# FanimeCon2014



## hannahthefurry5007 (Mar 6, 2014)

Anyone going? i might be and was wondering if any furs where.


----------



## Misomie (Mar 6, 2014)

Meeeee!~ I started to fix up Lucario last night so he should be ready by then.


----------



## twistedfayt (Mar 24, 2014)

I really want to go with my fursuit but I currently need to find someone to room with :/ I don't think that the usual group that I go with in years past will be attending this year so I need to find someone to stay with or to book a room and find people that way.


----------



## Misomie (May 20, 2014)

Oh man~ This weekend~


----------



## powderhound (May 20, 2014)

According to the meetup group there's 36 furs going right now. Perhaps you should join?


----------



## Misomie (May 20, 2014)

powderhound said:


> According to the meetup group there's 36 furs going right now. Perhaps you should join?

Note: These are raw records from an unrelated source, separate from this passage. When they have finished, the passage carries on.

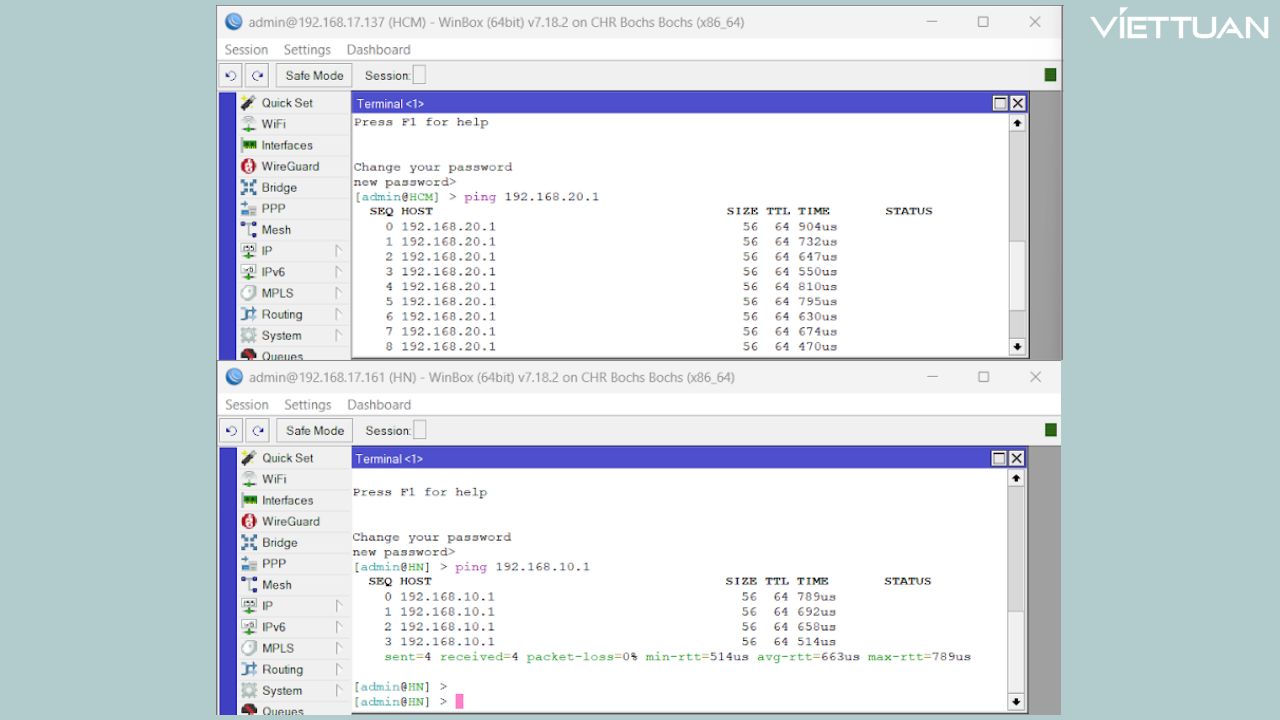Click the undo arrow in the HCM toolbar
Image resolution: width=1280 pixels, height=720 pixels.
230,75
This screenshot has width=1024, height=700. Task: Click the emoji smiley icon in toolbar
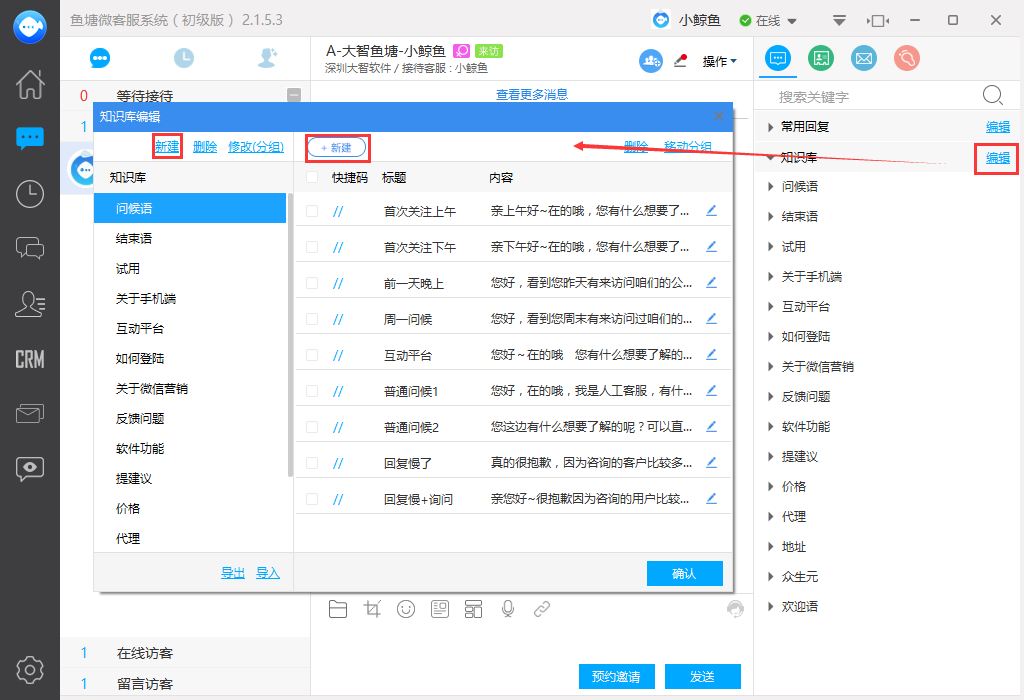pos(405,608)
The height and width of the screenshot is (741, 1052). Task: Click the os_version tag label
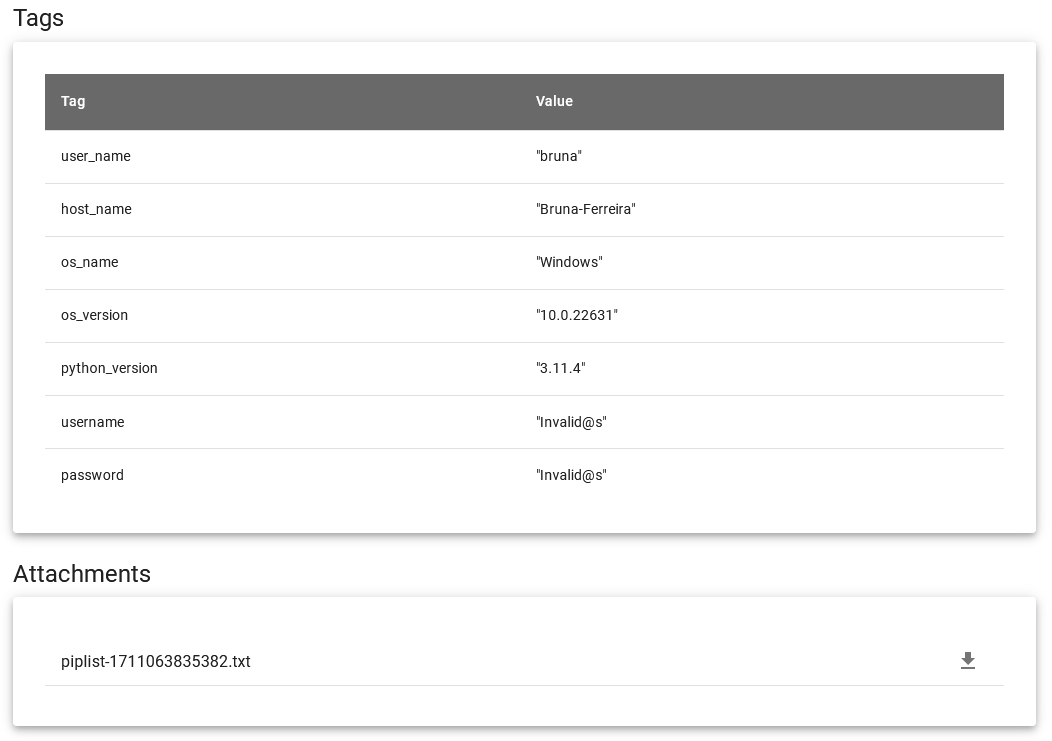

I wasn't aware of there being a Fur meetup~ I'll have to check it out~


----------



## powderhound (May 20, 2014)

It's on the BAF meetup app. I'd go but with the fri rave and Califur it's too much.


----------



## Misomie (May 21, 2014)

powderhound said:


> It's on the BAF meetup app. I'd go but with the fri rave and Califur it's too much.



Oh. I don't have a cell.


----------



## CamouflageSheep (May 21, 2014)

I'm going, but I'm not suiting cause I don't have one ^^; But I will be rocking a few cosplays, if you see a thug!nagisa or a Jean with a horse head, that would be me XP


----------



## Misomie (May 21, 2014)

CamouflageSheep said:


> I'm going, but I'm not suiting cause I don't have one ^^; But I will be rocking a few cosplays, if you see a thug!nagisa or a Jean with a horse head, that would be me XP



I only have one cosplay this year. I'll be wearing Lucario around on Saturday. My boyfriend is determined to wear around his Ravio cosplay all weekend but I don't want Lucario to get too dirty. I'll probably just be wearing my Naruto headbands on Friday and Necomimis on Sunday. So I really only stand out on Saturday. XD


----------



## powderhound (May 22, 2014)

Misomie said:


> Oh. I don't have a cell.



Meetup.com search Bay Area Furries group. Join silly.


----------